Историческая реальность дзен‑буддизма была все же совершенно иной – даже если речь идет о первых патриархах или о школе Риндзай. Кроме того, хорошо известно, что доминирующее положение в Японии занимало и занимает совсем другое направление дзен – основанная Догэном школа Сото. Жесткая монашеская дисциплина, множество запретов, доведенное до предела разделение мирского и монашеского существования – вот далекая от представленной в книге реальность. К ней относится и участие в политике, причем далеко не всегда объяснимое исключительно благими целями. Всякая религиозная организация является мирским институтом, и японские буддисты активно содействовали запрету и преследованию христианства, два с половиной века поддерживали режим Токугава и т. д. В этом нет ничего особенного, не говоря уж об особенно «худом» – дзен‑буддизм был нормальной религией феодального общества в Китае и Японии, в нем находили свое место и возвышенный мистизм, и культивирование искусств, и суровая монашеская дисциплина, запрещавшая, например, в секте Догэн не только посещение театра, но и «чрезмерное» увлечение чтением книг. Эта реальность ничуть не похожа на те популяризации дзен, которые рассчитаны на западного читателя – этакого туриста по всем религиям и ведениям, давно утратившего свои собственные верования.

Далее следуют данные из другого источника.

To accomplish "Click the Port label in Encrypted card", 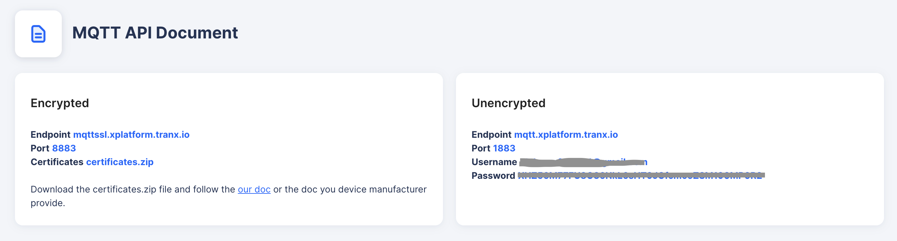I will click(40, 148).
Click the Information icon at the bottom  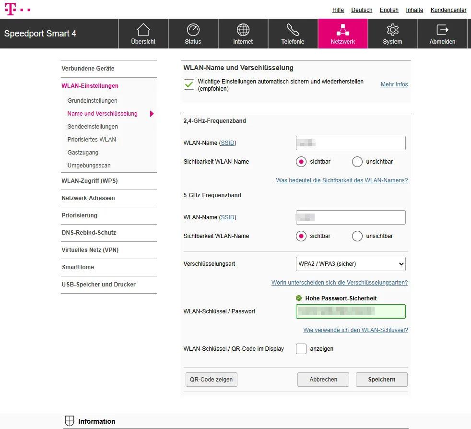[x=70, y=421]
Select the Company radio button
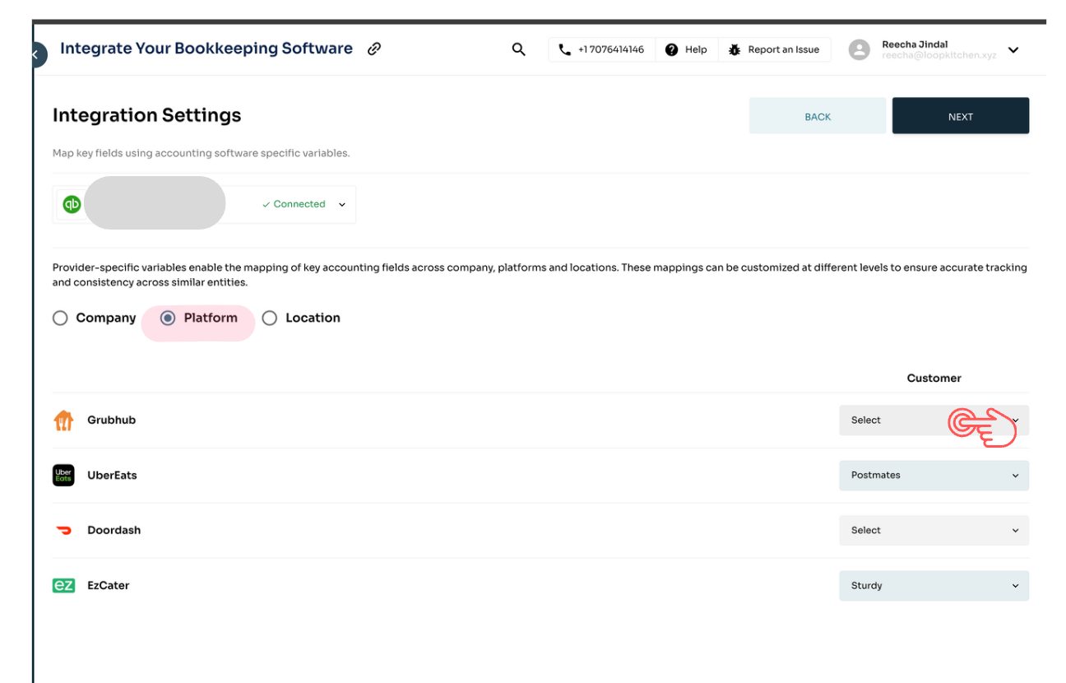The width and height of the screenshot is (1066, 683). [x=60, y=318]

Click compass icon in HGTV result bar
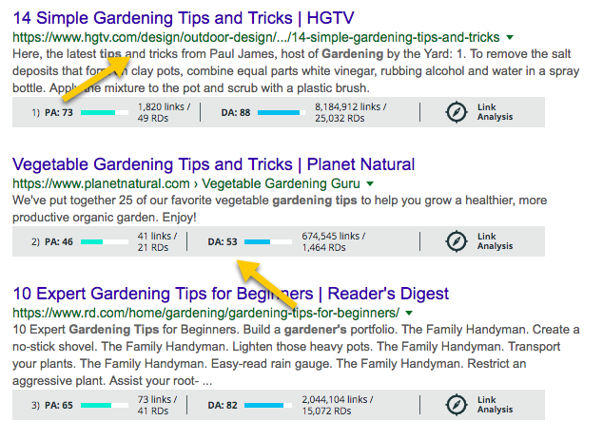[x=457, y=112]
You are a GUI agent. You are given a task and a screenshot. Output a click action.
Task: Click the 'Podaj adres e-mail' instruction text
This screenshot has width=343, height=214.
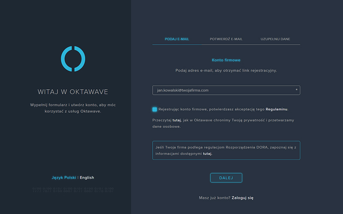click(226, 70)
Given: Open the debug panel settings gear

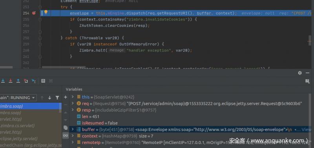Looking at the screenshot, I should click(x=300, y=73).
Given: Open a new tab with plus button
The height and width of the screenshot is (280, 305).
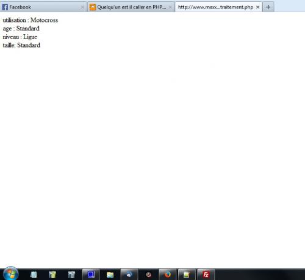Looking at the screenshot, I should click(268, 7).
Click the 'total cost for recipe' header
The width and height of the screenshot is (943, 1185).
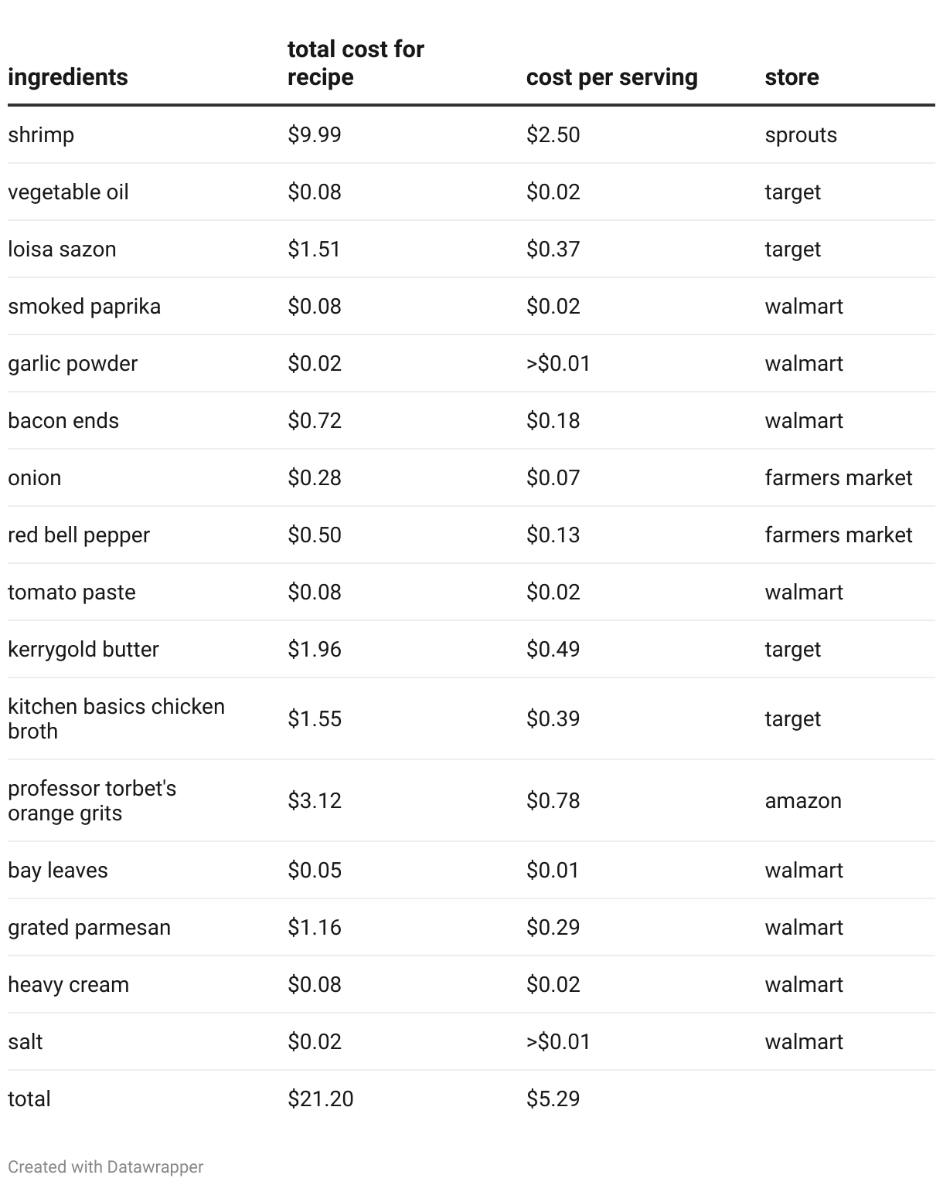[x=356, y=63]
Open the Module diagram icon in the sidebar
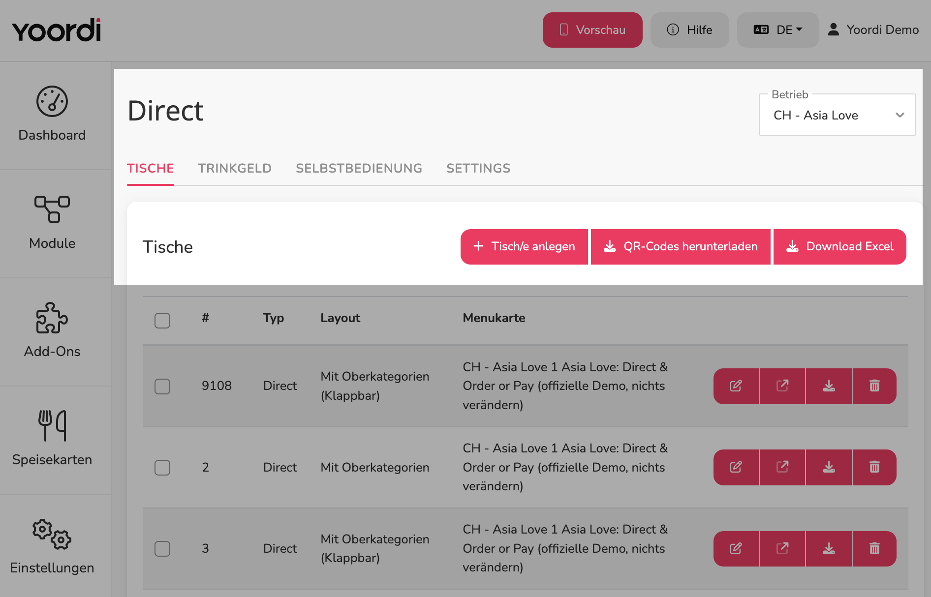The height and width of the screenshot is (597, 931). pyautogui.click(x=52, y=209)
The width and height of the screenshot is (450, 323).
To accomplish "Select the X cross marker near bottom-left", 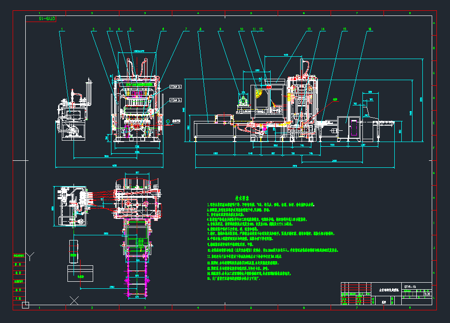I will coord(74,300).
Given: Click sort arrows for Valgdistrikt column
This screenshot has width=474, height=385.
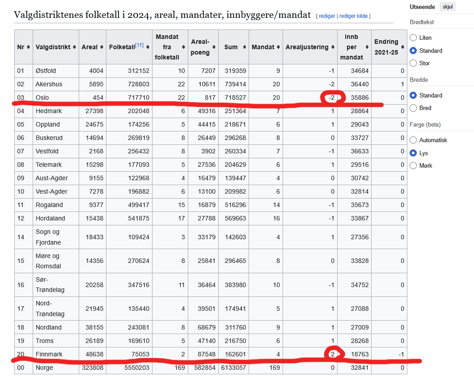Looking at the screenshot, I should tap(74, 47).
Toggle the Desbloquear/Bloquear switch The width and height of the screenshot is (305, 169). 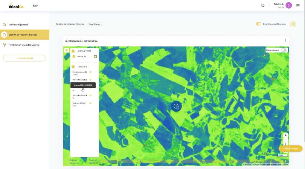tap(259, 24)
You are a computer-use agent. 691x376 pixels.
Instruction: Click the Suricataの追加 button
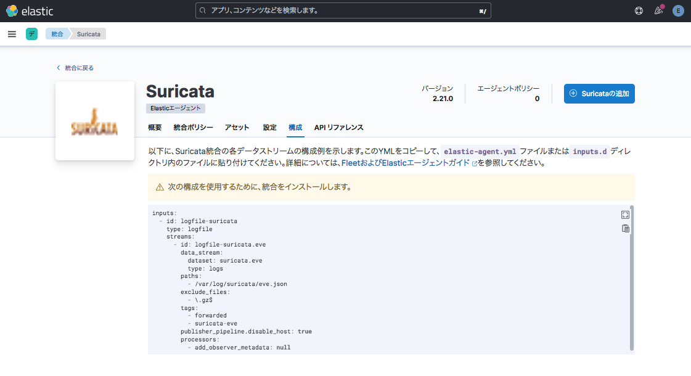coord(599,94)

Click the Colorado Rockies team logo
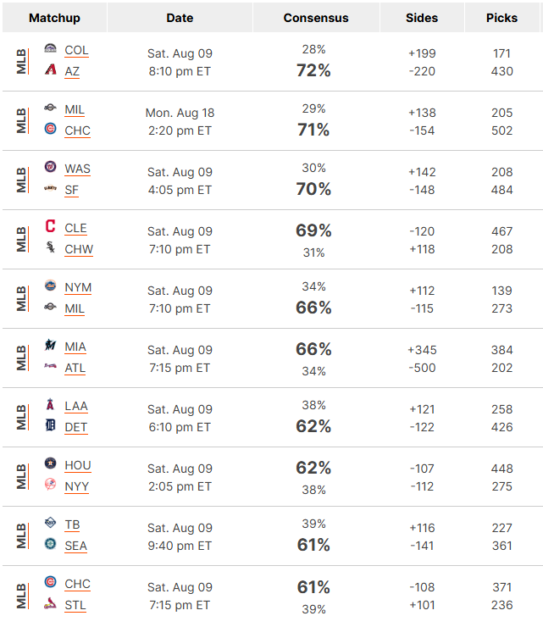pyautogui.click(x=50, y=48)
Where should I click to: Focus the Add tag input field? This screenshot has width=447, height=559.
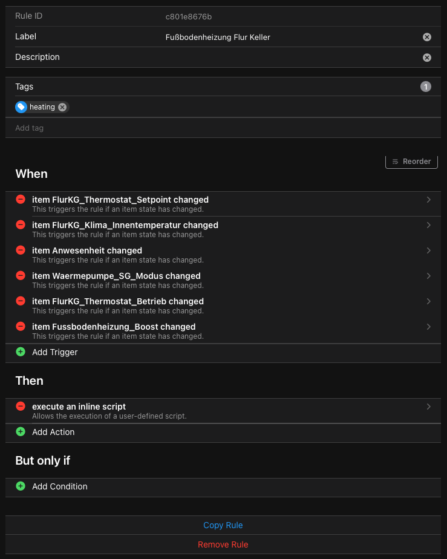tap(181, 128)
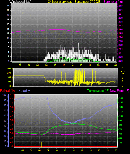130x154 pixels.
Task: Click the Windspeed (kts) axis title
Action: [20, 1]
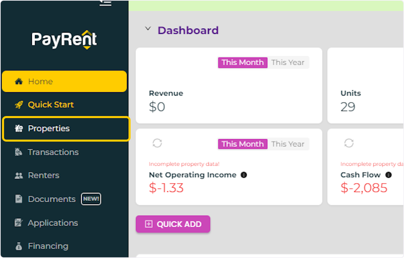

Легко стать пациентом психоаналитика – достаточно иметь необходимое количество денег для оплаты его трудов и свободное время, чтобы раскапывать свои комплексы. Для того чтобы сделаться последователем дзен, мало чтения книг, экскурсий по японским монастырям и овладения каким‑либо из восточных боевых искусств. Это – религия, вобравшая в себя черты индийской и китайской традиций, и, чтобы исповедовать ее, нужно усвоить эти традиции.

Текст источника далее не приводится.